Some differences between systems that were expected to be problematic happily turned out not to be. For instance, the differences between data from systems that regard provenance primarily as documenting the connections between steps in a process ('process provenance') and those that document dependencies between data ('data provenance') were easily bridged. This is because, while superficially the model differed, details of both data and process dependencies were evident in each, e.g. process steps' inputs and outputs were documented or the process by which data was produced was documented. Moreover, the teams were easily able take and interpret each others' data with minimal human contact needed. This was partly because of shared knowledge about the challenge, but also suggests some commonality in the understanding of provenance between teams.
One issue that recurred through the presentations and discussion was that of
naming. Each system independently named the data items, process steps etc. that they were documenting, and so integrating two or three systems' provenance data meant interpreting where an identifier produced by one system referred to the same entity as another identifier produced by a different system. Discussion covered techniques for trying to semi-automatically match names, mechanisms by which the problem could be avoided in the first place and the possibility that the problem was created only by the artificial nature of the challenge (see Challenge Comments section below). Techniques used or proposed for trying to determine matches between names included comparing MD5 checksums on the data referred to, classification of entities by context, and asking the user for guidance. It was suggested that a system may be able to indicate how likely it had matched names correctly, giving a measure of the likely quality of the provenance.
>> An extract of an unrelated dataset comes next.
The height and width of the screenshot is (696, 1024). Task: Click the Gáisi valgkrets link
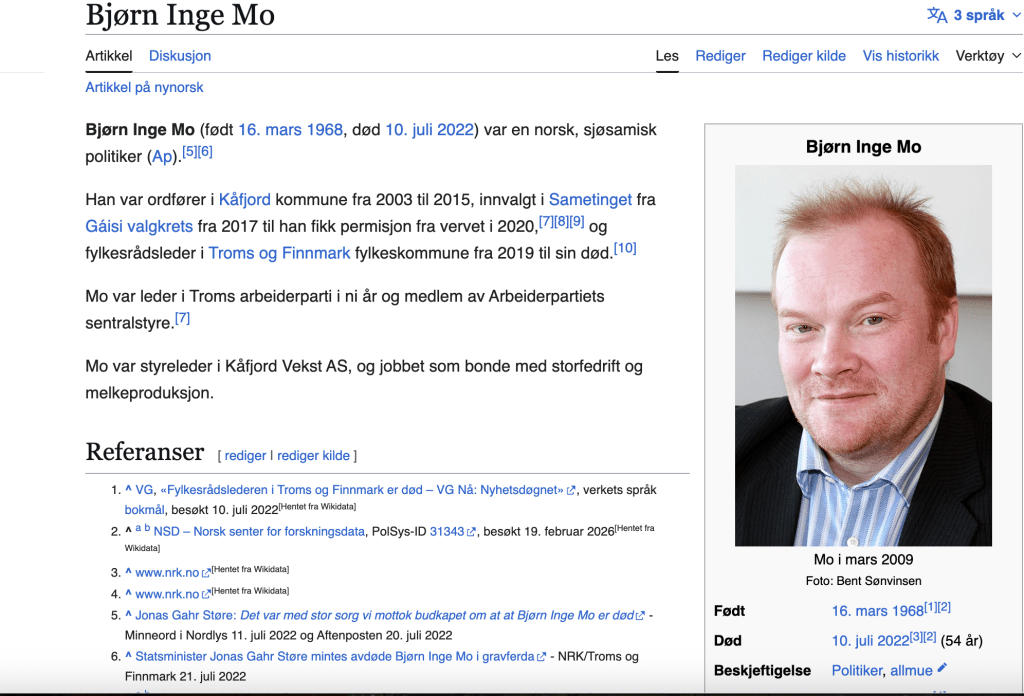(x=139, y=226)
To prevent the naming issue even occurring, it was proposed that provenance systems defer naming to the (software) creator of any data, and communicate these names through their interactions with each other. We also discussed the minimality of information needed to preserve naming: some entities may be intensionally defined rather than named explicitly, as long as sufficient information is passed between parts of the system recording or querying for provenance.
Another issue discussed was that of
extraneous information. A provenance query is performed using a particular provenance system. Where the data from which the provenance of a data item is found contains information other than the querying system expects, because the system that recorded the data had different ideas of what was relevant, then what should be done with the extraneous information? Should we always expect the querying system to return it, because it was considered relevant? Or should it exclude it as it does not fit the model it is using and so might not be correctly interpreted?
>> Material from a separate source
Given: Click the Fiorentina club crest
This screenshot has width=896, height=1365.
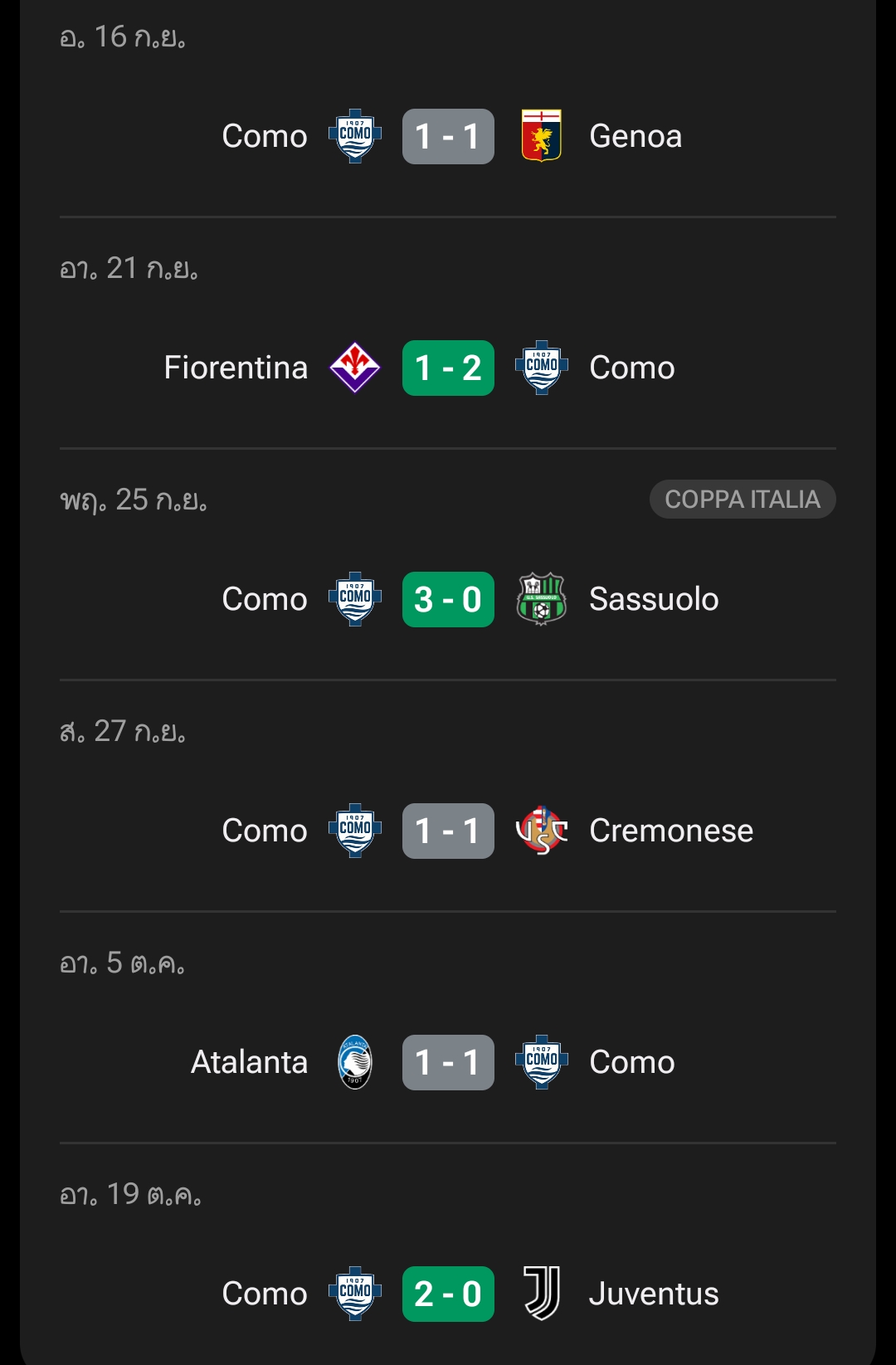Looking at the screenshot, I should click(x=355, y=368).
The issue of scalability was also discussed. If we have to determine provenance from data produced by multiple systems, there is a performance cost in matching up the data (such as in translating one model to another). It was suggested that benchmarks might help to understand how costly this really is (see Next Steps below).
Models of Provenance
One result of exploring interoperability of provenance systems, and of testing how data from them could be combined, was a better understanding of each others' approaches. Much discussion was had on ways of modelling provenance.
In the first provenance challenge workshop, the discussion led to the claim that provenance must, at least, contain a
causality graph, i.e. the process that occurred, the derivation of data etc. This graph may be explicit or implicit in any one system's provenance data. In this second workshop, this idea was extended and discussed. First, it was claimed that it must be an
annotated causality graph, in order to capture the details and not just the structure of the provenance. Annotations were discussed more widely. Some teams argued that arbitrary annotations should not be included in the concept of provenance, as this led to potentially all data being provenance and so an unhelpful lack of focus. Others argued that, as annotations can themselves have annotations, a model to capture provenance may be, at base, arbitrary data graphs, such as RDF encodes. It was noted that, in considering annotations of a causality graph, a provenance model may allow not only vertices (the things caused/derived/triggered etc.) to be annotated, but also the edges (the causal connections), because causation takes different forms in different instances. This followed into discussion about whether the causal graph should really be a hyper-graph, where one edge connects potentially many nodes. For example, where one data item is the division of two others, those latter two items play the roles of divisor and dividend, and these two roles only have meaning for the particular causal connection. Finally, we discussed using annotations to infer causality, particularly annotations stating the time steps of a process occur.
An issue that appeared several times in discussion was that of
levels of abstraction or different
views of the same provenance. It was argued that different users may want the provenance of the same data for different purposes and so would view it in different ways, and a model of provenance should support this. For example, someone debugging the execution of a workflow will want the details about how it ran and using what resources (including library versions etc.), while a scientist trying to understand the broad procedure of an experiment will want a more abstract view with the appropriate level of description for scientific explanation. It was suggested that when looking at the causality graph for a workflow at one level of abstraction, a vertex in that graph may represent a sub-workflow which can be expanded into another causality graph.
The
evolution of workflows was also discussed. If the workflow used to produce a result is important for understanding that result, then the provenance of the workflow (script) also becomes important: there is a causal connection between the workflow being edited and its results being as they are. Some workflow authoring systems provided versioning, and the issue of when a workflow is edited to become a different workflow rather than a different version of the same workflow was discussed.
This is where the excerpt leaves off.